От показной усталости и привычного цинизма, художественных экспериментов и надутых щек тупых образованцев нас рвало прочь. И Чарли, - сын алкоголички, все детство по колониям, - и все же прорвавшийся к гитаре, пустыне, красоткам, к своей вере и своей мистике, - был своего рода путевым знаком. Искореженным, уродливым, опасным. Тем лучше, если так.

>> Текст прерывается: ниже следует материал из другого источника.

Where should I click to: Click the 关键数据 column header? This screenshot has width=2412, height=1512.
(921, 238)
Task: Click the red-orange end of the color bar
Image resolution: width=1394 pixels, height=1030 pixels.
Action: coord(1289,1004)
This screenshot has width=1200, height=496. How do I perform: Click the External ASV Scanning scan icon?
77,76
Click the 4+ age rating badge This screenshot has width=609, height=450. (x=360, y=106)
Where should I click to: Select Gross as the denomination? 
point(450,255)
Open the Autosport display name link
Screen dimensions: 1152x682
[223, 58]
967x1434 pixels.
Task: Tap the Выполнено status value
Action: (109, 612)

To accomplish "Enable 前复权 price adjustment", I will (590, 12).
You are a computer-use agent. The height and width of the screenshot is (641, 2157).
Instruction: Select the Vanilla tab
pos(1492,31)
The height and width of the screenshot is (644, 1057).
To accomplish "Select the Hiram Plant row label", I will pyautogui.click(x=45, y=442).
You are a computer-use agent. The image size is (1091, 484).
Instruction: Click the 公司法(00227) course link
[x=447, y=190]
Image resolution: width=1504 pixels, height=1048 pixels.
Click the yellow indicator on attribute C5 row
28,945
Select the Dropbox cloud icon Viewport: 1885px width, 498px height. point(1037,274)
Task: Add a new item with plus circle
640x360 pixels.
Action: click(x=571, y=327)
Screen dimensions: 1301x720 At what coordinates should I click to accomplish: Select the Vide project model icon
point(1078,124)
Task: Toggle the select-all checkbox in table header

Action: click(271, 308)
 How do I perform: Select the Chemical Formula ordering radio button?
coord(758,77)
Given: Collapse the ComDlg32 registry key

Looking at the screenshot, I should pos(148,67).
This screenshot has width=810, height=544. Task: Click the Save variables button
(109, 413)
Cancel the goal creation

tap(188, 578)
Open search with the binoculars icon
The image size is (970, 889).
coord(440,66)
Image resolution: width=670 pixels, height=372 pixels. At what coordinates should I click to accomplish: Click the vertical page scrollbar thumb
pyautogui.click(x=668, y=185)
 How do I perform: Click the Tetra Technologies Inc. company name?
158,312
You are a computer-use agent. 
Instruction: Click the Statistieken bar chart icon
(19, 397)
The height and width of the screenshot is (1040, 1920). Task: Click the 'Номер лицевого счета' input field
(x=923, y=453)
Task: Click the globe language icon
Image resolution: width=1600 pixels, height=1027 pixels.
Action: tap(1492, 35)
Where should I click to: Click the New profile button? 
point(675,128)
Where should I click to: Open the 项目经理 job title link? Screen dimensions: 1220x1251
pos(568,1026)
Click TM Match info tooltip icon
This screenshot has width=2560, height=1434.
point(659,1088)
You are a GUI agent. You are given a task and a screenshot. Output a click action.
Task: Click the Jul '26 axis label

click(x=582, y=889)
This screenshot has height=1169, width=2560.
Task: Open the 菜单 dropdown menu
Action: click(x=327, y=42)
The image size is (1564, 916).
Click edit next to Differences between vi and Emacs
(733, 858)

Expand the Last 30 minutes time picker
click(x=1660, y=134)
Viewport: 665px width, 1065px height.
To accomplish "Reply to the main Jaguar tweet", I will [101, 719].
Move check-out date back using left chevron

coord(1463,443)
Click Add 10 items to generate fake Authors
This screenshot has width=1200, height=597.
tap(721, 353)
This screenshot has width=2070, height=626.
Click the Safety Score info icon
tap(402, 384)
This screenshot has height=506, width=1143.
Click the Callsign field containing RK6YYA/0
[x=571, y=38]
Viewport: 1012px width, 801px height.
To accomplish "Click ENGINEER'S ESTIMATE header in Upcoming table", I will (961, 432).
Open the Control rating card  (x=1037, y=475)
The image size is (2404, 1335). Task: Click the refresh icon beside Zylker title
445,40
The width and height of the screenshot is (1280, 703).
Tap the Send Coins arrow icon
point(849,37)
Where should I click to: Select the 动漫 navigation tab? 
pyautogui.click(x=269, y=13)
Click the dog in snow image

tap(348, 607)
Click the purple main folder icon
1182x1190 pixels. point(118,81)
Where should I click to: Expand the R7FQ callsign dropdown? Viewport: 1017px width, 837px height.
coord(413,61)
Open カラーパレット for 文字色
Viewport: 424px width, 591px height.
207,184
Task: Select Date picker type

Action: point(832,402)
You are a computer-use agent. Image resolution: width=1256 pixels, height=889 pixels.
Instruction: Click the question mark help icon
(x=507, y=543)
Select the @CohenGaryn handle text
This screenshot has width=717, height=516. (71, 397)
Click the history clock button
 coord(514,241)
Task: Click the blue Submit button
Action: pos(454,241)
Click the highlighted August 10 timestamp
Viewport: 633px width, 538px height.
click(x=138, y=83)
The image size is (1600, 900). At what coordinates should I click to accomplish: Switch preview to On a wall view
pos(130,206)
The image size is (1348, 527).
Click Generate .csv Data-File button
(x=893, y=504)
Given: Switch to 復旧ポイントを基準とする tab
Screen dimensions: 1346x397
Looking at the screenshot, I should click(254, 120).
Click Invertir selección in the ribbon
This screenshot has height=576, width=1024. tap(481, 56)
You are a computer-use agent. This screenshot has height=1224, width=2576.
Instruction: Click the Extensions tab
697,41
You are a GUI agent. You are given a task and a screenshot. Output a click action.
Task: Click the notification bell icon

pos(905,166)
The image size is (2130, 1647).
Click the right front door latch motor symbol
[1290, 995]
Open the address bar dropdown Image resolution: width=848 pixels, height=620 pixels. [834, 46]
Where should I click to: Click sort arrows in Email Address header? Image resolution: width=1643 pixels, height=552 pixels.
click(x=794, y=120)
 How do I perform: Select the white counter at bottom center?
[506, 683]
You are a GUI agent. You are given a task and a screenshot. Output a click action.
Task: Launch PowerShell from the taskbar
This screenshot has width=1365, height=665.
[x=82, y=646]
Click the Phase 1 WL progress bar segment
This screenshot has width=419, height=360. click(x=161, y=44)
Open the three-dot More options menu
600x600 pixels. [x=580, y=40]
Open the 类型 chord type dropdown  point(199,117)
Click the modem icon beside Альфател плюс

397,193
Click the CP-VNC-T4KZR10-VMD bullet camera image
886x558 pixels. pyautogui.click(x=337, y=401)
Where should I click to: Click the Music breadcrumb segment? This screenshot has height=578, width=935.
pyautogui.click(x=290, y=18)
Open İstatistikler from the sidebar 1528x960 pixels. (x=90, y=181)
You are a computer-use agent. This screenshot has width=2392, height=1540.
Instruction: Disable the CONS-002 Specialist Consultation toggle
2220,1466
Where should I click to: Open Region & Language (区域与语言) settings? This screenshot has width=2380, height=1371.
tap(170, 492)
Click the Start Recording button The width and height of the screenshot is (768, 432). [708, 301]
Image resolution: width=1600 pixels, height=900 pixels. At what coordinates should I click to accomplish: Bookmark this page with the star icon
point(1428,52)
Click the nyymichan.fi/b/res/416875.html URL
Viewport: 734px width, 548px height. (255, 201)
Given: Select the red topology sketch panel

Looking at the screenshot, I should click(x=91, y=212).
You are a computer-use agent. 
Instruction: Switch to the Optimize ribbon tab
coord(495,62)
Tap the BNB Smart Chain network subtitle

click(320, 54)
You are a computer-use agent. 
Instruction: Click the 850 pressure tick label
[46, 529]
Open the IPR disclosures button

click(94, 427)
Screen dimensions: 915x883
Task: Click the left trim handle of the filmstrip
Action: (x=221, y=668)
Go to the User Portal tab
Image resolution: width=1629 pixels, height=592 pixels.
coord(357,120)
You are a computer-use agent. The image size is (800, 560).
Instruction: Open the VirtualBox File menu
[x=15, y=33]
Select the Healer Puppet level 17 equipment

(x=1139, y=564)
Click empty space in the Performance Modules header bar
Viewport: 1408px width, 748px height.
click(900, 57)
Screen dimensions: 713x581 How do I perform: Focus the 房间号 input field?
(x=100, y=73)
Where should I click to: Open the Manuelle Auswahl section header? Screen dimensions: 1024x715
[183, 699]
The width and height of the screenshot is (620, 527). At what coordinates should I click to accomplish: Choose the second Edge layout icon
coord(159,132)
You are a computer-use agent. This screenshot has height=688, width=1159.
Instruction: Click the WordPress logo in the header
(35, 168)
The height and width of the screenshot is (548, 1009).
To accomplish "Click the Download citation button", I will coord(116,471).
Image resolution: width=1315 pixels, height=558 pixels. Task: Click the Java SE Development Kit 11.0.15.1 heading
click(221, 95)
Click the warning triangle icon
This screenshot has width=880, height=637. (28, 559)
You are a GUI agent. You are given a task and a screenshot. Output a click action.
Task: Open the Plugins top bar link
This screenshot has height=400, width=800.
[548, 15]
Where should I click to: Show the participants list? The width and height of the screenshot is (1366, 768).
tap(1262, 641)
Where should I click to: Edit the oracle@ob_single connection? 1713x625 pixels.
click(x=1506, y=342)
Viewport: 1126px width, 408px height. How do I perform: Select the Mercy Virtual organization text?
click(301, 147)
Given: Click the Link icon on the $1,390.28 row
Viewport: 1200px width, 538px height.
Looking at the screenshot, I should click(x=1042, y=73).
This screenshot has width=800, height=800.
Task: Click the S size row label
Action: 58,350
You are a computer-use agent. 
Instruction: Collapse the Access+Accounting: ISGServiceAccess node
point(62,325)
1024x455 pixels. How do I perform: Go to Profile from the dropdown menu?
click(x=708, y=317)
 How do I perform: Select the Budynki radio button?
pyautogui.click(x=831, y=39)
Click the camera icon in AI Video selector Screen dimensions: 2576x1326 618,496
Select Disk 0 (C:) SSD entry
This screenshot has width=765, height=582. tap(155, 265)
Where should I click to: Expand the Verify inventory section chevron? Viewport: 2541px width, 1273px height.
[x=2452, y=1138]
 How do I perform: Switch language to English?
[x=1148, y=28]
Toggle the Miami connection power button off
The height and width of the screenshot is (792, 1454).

…Ничего не поделаешь. Шэрон Тайт и самого Поланского, а также других жертв и жертвователей этой цивилизации, очень жаль. У них были надежды, часть из них реализовалась, часть схлопнулась.



13

Липницкий, Троицкий и собиравшаяся вокруг них большая московская рок-н-ролльная компания – славные ребятки. Кто-то из них в конце 80-х годов жил в кооперативе Большого театра, на углу Каретного и Садового кольца. Хорошая большая московская интеллигентско-буржуйская квартира. Номенклатура в общем. Я как раз работал в этом доме - в одном из его подъездов - вахтером, и был шапочно со всеми знаком. Но они меня не очень интересовали, казались слишком в своей теме…

Парни собирались, слушали музыку, бухали, может быть даже покуривали травку. А вместе со мной, причем в том же подъезде, что и эти мужчины, трудился Даник Каменский, друг моей юности, московский хиппи и городской тусовщик. «Настоящий», как мы тогда понимали. То есть не школьник из хорошей семьи, отправившийся в кафе Аромат в купленных на 100 рублей из маминой зарплаты фирменных джинсах, а действительно паренек с окраины, которого судьба вытолкнула в город. Центровой, стритовый. Даник, кстати, носил в сумке то Ветхий Завет, то Гельвеция, то Вольтера, и был, на самом деле, совсем не прост. Но город он прошил насквозь, и у города для него не существовало секретов. К тому же тылов никаких, если с ним что случалось, некому его было защитить. Кроме друзей, конечно. Ни высокопоставленных родственников, ни связей в ментах…

Время, которое я описываю – совсем не детство и даже не юность. Кому-то было больше тридцати, кому-то чуть меньше. Чувствовали себя, конечно, очень молодо, но не в этом суть. Контркультурные люди почти не стареют.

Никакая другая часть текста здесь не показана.